Basically, he suggests that writing a good query hinges on knowing your characters instead of attempting to outline the plot. He has some great points and examples, so instead of trying to recapture his ideas, I recommend clicking the link above and reading his post yourself. Interestingly, his points inspired me to make a list of the characteristics of my two main characters, Kristen and Jake. We all think we know our characters, but sometimes we need check-ins to keep ourselves honest, or at least I do.
What I discovered was actually amazing. I found a small hole in my book that I was able to fill with an additional short chapter, adding another 1,000 words to my word count in the process and helping to create a fuller understanding of my characters and their relationship with each other. Sure, I outlined my characters before I began my book, but they changed through my writing, creating slightly different people than the ones I started with. Instead of tweaking those original descriptions, I just kept my evolving ideas of who they were in my head, which ended up leaving a gap between who I thought they were and who I wrote they were.
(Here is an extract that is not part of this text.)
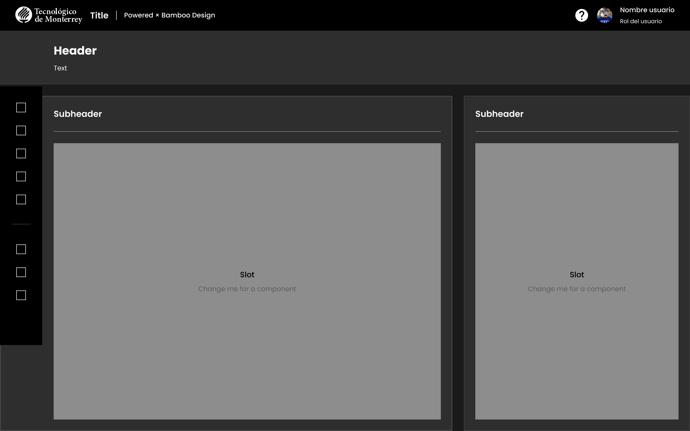Select the fifth sidebar square icon
Viewport: 690px width, 431px height.
(x=21, y=200)
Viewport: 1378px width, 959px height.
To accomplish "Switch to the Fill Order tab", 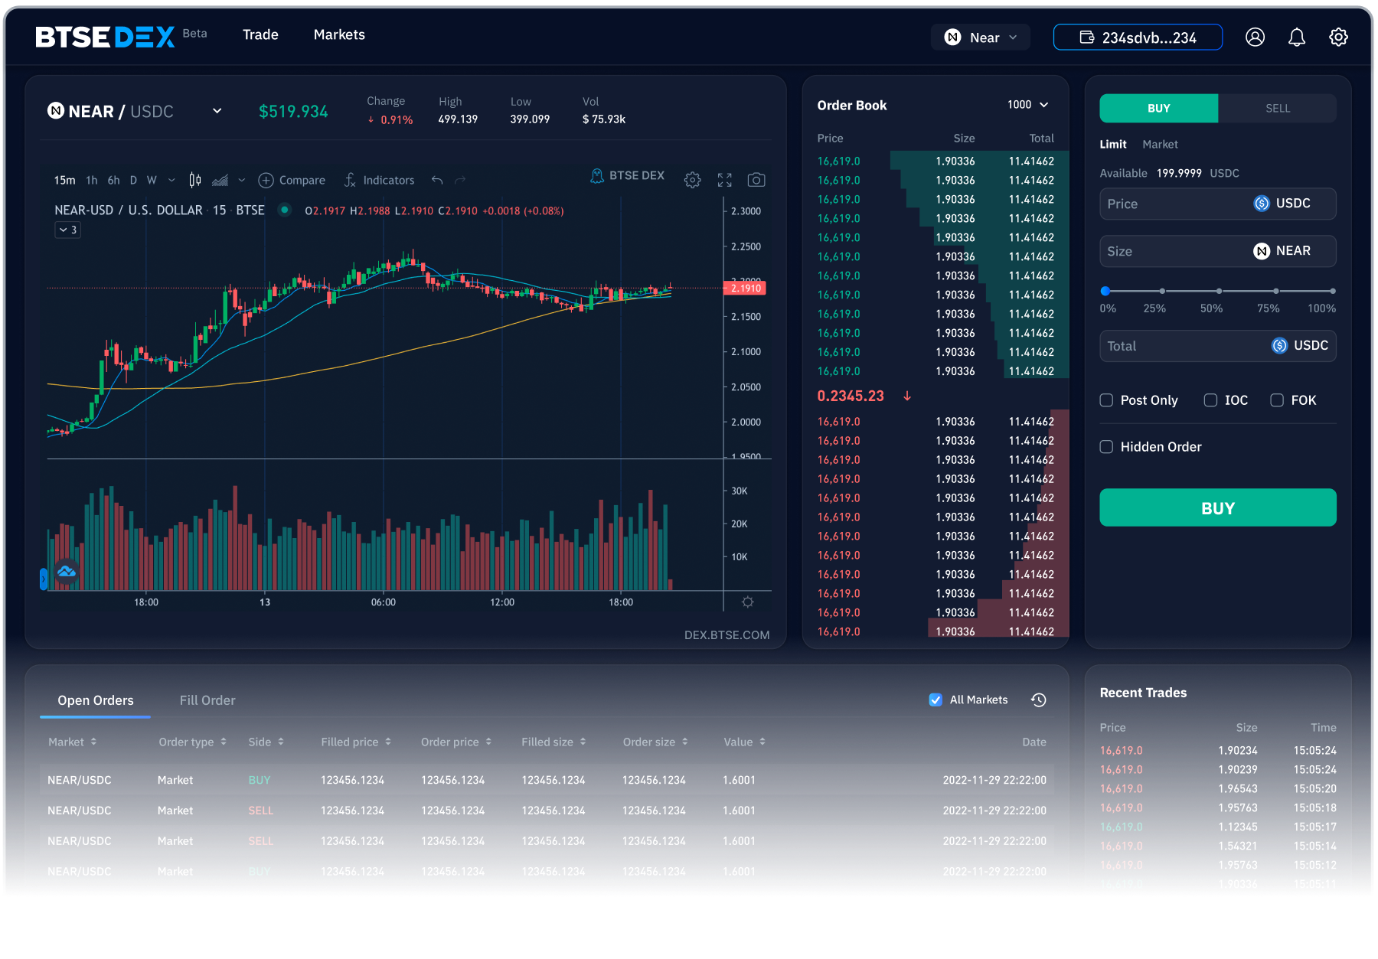I will (x=207, y=700).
I can tell my query is going to be a lot stronger as a result of this reflection too, although I still refuse to give it my full energy until I finish my final read of my book, (here is my pitch as it stands now). I guess what Descent into Slushland helped me realize is that written check-ins with your characters throughout your writing are important, not just in the beginning or middle. Of all the advice I have read on query writing, this has been most useful for the way my own brain works. Thanks Descent!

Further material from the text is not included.